* EXERCISE BRIEF *
Retype the material below exactly, from its first line through the line with "Given: Insert a hyperlink in the description"; the pictures stay out.

===

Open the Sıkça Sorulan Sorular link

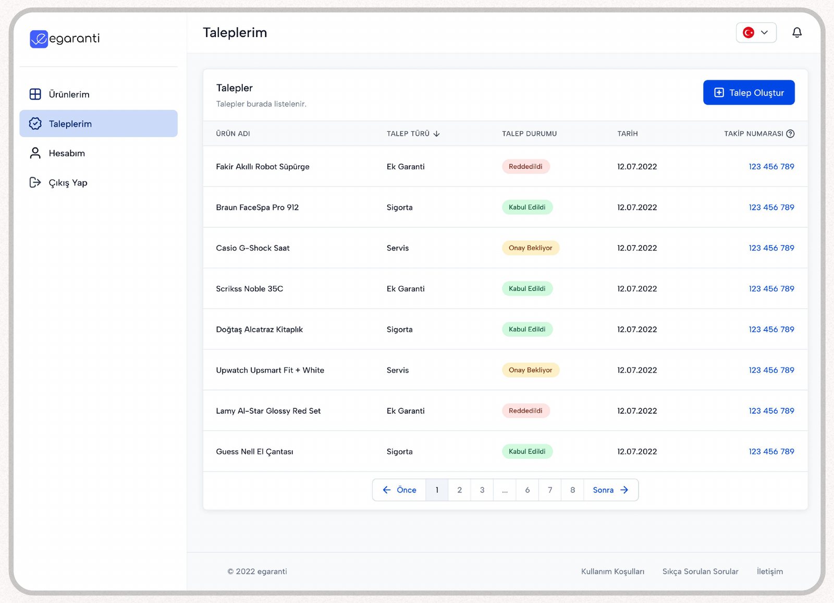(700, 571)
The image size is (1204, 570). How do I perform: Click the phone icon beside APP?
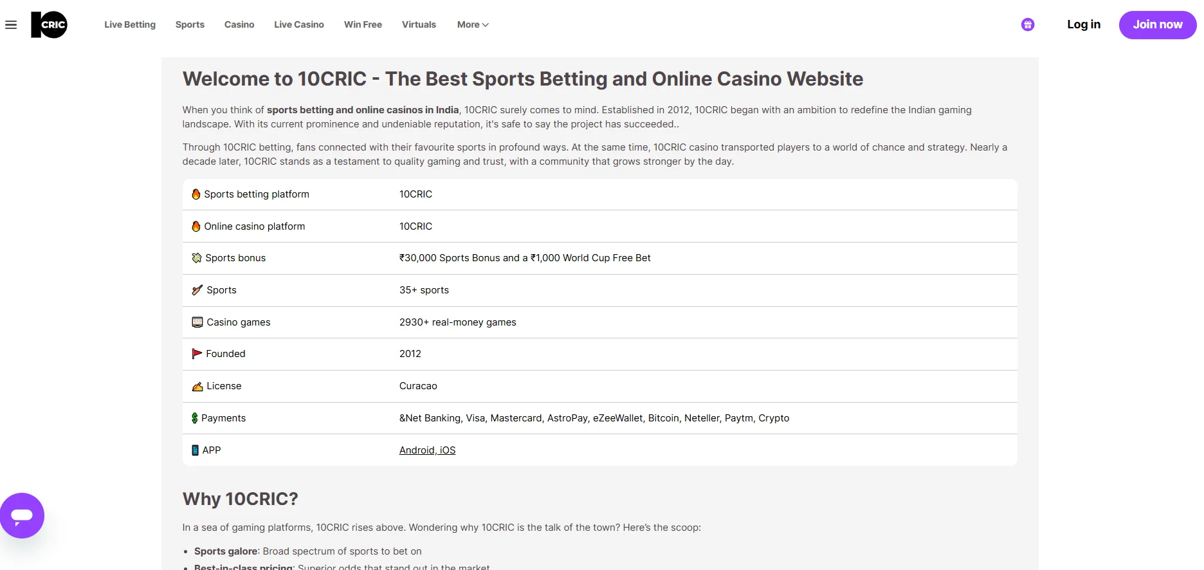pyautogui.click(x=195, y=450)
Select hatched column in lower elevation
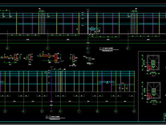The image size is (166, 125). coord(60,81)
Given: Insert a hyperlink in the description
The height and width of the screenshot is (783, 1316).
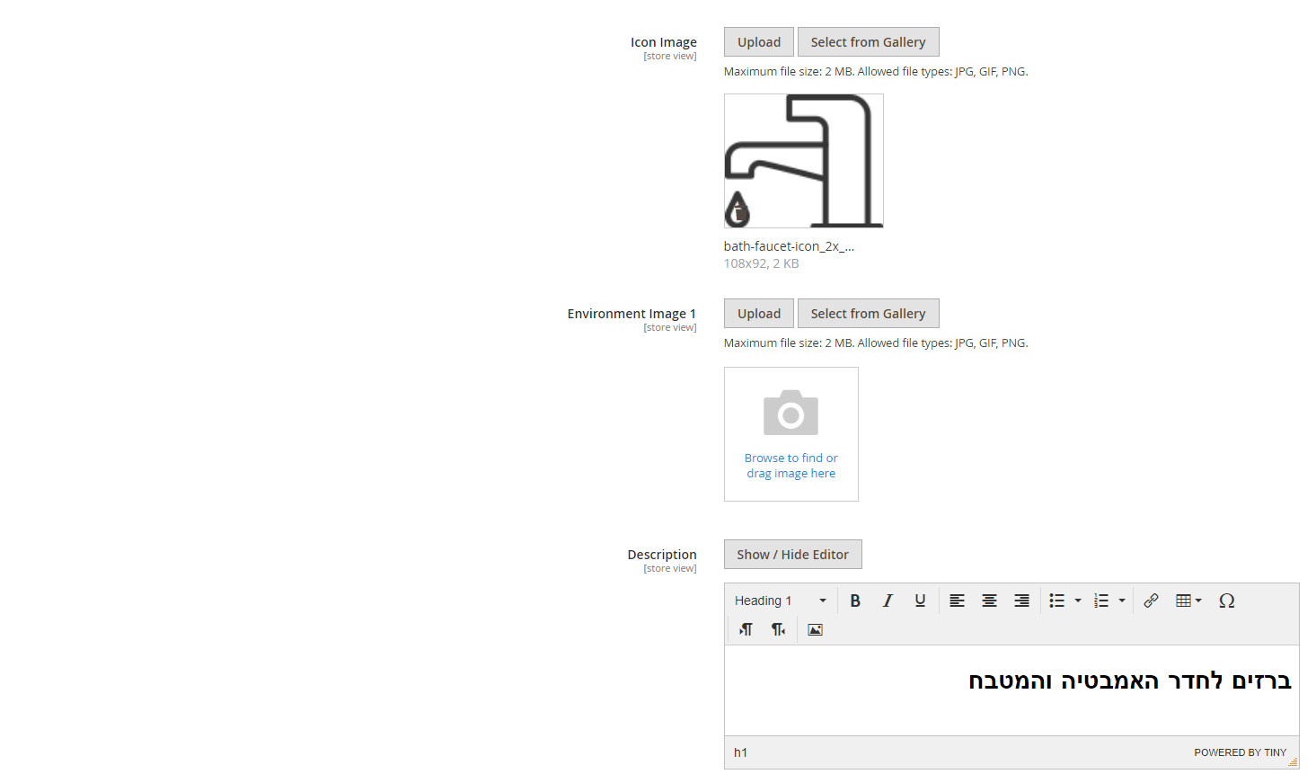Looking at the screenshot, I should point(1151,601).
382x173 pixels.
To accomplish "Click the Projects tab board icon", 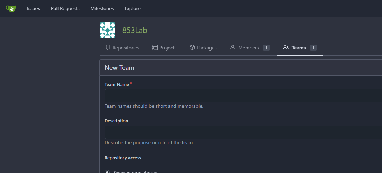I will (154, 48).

===

* FINAL ANSWER *
Open the Sıkça Sorulan Sorular link

(700, 571)
The image size is (1204, 570). How do I perform: Click the phone icon beside APP?
pyautogui.click(x=195, y=450)
Select hatched column in lower elevation
The image size is (166, 125). coord(60,81)
Given: Insert a hyperlink in the description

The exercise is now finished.